L’avocat Henri Leclerc nous a quittés, après soixante-dix ans d’une carrière passionnément éprise de justice, qui scanda les grandes heures de nos prétoires.
Henri Leclerc aimait à évoquer son enfance heureuse dans une maison de banlieue en meulière, sous l’ombre tutélaire d’un père fonctionnaire des impôts et ancien poilu. L’avocat se souvenait toujours de l’annonce, il y a 80 ans, de la Libération de Paris, de la joie qui avait étreint ses parents, de ce défilé de la deuxième DB qu’ils étaient allés voir en famille le lendemain. Il restait marqué par ses heures de lecture enfantines, et par le choc de la découverte de Mateo Falcone, à 8 ou 9 ans. L’exécution sommaire du héros avait éveillé en lui cette question qui ne le quitta jamais : « Qu’est-ce que la justice ? » Il devait passer sa vie à chercher la réponse.
La liste de ses clients forme une litanie des grandes affaires criminelles et politiques du siècle. Mais ce sont surtout les causes sociales qui firent sa réputation. Du jour où il commença à plaider, en 1955, le jeune avocat mit ses convictions au cœur de son métier. En pleine guerre d’Algérie, cette guerre où il avait lui-même été envoyé faire son service militaire, il défendit les militants du FLN et du MNA. Mai 68 lui donna l’occasion de défendre Geismar, Sauvageot, Dany le rouge. Puis ce furent les mineurs du Nord, les pêcheurs bretons, les paysans ruinés par les entreprises agro-alimentaires, le journal Libération, autant de causes qui lui valurent le surnom d’« avocat des gauchistes ».
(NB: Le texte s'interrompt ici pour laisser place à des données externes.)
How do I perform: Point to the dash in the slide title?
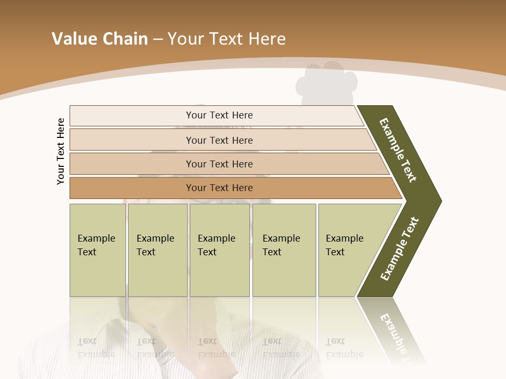coord(158,39)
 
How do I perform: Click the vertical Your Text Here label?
coord(61,151)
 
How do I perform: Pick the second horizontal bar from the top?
coord(219,140)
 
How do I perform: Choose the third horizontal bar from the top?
coord(219,164)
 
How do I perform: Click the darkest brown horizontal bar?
coord(219,188)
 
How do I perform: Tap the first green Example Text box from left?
coord(98,250)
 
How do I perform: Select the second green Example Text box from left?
coord(158,250)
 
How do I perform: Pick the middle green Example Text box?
coord(219,250)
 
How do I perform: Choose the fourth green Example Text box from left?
coord(284,250)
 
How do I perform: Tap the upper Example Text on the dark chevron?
coord(398,150)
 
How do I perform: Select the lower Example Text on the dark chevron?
coord(400,248)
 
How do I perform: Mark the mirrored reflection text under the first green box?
coord(96,347)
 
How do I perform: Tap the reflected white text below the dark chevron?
coord(398,337)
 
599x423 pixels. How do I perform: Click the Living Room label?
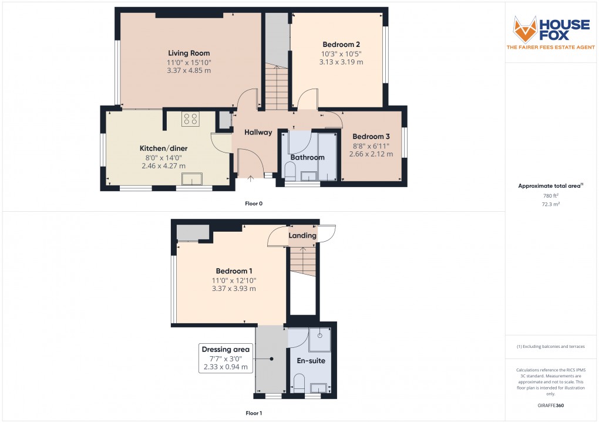click(x=189, y=53)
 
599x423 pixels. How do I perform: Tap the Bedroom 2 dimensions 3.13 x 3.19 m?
click(x=341, y=62)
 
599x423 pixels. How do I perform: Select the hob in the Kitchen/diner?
click(x=191, y=119)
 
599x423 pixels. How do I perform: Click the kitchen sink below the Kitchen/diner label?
click(x=191, y=178)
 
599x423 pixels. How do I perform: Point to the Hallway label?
click(x=258, y=133)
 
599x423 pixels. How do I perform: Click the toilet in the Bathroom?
click(x=290, y=171)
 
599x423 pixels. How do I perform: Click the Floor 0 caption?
click(x=254, y=204)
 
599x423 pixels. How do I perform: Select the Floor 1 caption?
click(x=254, y=413)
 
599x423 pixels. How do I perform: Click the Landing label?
click(x=302, y=236)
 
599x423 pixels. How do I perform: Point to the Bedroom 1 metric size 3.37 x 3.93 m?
click(x=234, y=288)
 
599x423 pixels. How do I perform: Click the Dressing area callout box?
click(x=226, y=358)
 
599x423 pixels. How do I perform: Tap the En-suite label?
click(x=311, y=361)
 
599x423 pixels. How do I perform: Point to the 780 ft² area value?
click(x=550, y=196)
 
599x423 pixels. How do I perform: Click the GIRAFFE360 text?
click(x=550, y=405)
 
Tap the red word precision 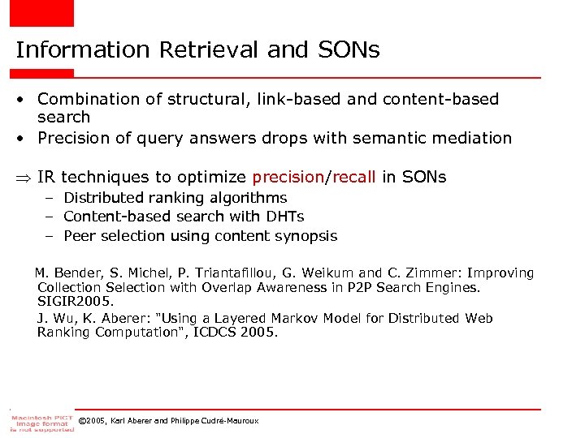click(288, 177)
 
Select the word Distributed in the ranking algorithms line click(104, 197)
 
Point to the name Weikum click(322, 273)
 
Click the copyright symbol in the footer click(82, 420)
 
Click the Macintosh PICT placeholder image click(41, 421)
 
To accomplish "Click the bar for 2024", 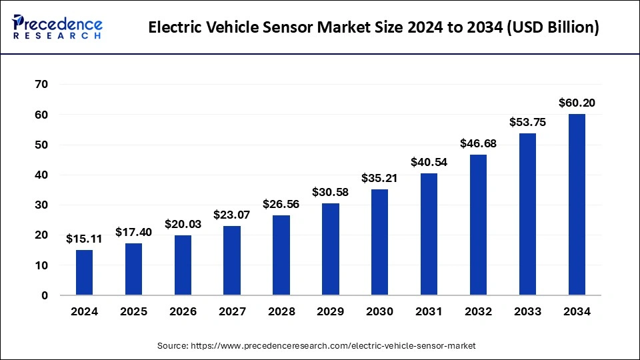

La parole et l’action : tel était le titre de ses mémoires. Tels étaient aussi les deux piliers de son engagement. Avocat et militant, Henri Leclerc se fit une gloire de porter ses convictions sociales sur tous les fronts. Tenté par le communisme pendant ses années étudiantes, il jeta l’ancre au Parti socialiste unifié (PSU) de Michel Rocard, qui fut jadis son camarade à la fac de droit. Président de la Ligue des droits de l’homme de 1995 à 2000, il y défendit la dignité des prisonniers. Pour rendre la justice véritablement égalitaire, il donna corps, 20 ans durant, à l’utopie sociale d’un cabinet d’avocats qui permît à tous les justiciables de solliciter des conseils juridiques pour le prix d’une consultation médicale.
Sa profonde voix de basse ne retentira plus dans les prétoires, mais elle gardera dans nos mémoires sa résonnance unique. Le Président de la République adresse ses condoléances émues à ses proches, à ses collaborateurs, et à tous ceux pour qui il représentait la vitalité inépuisable de la justice républicaine.